Jakarta (dpa/kc). Nach dem schweren Erdbeben und Tsunami in Indonesien zeigt sich jetzt das Ausmaß der Katastrophe auf den Mentawai-Inseln. Helfer fanden tausende verstörte Menschen, die in den verwüsteten Dörfern nach Angehörigen suchten. Die Horrorerlebnisse der Bewohner wecken Erinnerungen an den Tsunami vom Dezember 2004, der rund um den Indischen Ozean mehr als 230000 Menschenleben forderte.

Als Konsequenz aus dieser Flut ist vor zwei Jahren vor der gesamten Küste Indonesiens ein Warnsystem aufgebaut worden. Doch die Bewohner der Inseln wurden nicht gewarnt, als am Montag die Killerwellen kamen.

Zwei deutsche Warnbojen vor Mentawai seien defekt gewesen, sagte Erdbebenexperte Danny Hilman Natawidjaja. Offenbar aus Kostengründen seien keine neuen Warnbojen angeschafft worden, vermutet Ridwan Jamaluddin von der indonesischen Behörde für Technik. "Diese Bojen sind sehr teuer, pro Stück rund 300000 Euro", sagte er im Gespräch mit BBC World.

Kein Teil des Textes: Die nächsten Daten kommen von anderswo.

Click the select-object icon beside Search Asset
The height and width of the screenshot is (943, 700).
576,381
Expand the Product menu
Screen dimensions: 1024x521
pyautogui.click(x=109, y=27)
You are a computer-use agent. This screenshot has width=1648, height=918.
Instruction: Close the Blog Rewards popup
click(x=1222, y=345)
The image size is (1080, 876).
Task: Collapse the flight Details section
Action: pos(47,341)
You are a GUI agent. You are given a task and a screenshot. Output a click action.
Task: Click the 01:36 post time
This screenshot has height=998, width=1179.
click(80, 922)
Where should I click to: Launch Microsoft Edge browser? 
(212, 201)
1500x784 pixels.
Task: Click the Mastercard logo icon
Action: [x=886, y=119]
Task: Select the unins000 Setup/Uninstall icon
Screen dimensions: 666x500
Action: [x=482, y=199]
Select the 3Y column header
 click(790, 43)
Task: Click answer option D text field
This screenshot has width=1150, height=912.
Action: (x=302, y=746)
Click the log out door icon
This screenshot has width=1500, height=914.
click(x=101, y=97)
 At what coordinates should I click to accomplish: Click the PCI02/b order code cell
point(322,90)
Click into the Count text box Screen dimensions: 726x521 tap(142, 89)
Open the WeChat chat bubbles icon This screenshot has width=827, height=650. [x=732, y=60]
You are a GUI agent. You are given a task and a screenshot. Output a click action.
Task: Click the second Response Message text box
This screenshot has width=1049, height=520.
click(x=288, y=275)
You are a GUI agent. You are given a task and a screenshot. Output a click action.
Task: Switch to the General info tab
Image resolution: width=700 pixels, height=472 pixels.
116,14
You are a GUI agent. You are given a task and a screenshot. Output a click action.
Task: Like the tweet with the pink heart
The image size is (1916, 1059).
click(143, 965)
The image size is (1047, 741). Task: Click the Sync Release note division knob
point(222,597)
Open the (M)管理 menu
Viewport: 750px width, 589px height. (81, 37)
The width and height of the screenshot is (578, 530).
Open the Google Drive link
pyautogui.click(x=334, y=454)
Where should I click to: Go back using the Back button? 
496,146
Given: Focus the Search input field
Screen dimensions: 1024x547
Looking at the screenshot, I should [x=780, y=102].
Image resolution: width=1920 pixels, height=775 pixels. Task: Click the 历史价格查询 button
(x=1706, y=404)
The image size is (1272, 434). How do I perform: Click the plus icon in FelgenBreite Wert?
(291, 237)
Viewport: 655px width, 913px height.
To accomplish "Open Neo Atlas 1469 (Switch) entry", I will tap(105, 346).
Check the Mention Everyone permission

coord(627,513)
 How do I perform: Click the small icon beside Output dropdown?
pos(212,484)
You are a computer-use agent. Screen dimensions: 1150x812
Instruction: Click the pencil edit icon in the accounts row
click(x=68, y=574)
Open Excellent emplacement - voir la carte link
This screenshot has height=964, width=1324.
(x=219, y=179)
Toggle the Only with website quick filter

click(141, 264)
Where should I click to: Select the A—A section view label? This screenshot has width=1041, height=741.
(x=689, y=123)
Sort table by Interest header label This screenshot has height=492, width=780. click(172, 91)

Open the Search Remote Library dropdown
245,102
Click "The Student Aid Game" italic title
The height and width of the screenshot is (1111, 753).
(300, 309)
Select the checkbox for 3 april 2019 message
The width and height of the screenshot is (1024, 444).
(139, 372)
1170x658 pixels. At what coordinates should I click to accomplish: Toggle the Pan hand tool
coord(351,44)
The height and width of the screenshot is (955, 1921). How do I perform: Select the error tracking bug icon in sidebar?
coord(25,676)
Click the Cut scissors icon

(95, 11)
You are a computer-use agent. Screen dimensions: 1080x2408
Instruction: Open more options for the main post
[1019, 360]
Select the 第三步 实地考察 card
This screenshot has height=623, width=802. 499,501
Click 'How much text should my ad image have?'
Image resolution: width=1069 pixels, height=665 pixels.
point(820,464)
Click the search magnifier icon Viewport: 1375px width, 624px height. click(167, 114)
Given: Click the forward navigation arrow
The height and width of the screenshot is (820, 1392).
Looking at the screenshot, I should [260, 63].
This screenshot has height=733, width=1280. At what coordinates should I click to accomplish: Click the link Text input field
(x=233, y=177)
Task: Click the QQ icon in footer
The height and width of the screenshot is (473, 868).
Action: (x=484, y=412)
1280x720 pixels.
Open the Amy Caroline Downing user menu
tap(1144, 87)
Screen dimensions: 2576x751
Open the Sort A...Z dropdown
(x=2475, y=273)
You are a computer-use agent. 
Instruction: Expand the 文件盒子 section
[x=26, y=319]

Dagegen beteuerte das Geoforschungszentrum Potsdam, das das System entwickelt hat, sämtliche Komponenten des Frühwarnsystems hätten funktioniert. Die Messung sei präzise gewesen, das Beben habe aber zu nah an der Küste gelegen, um die Menschen noch rechtzeitig warnen zu können.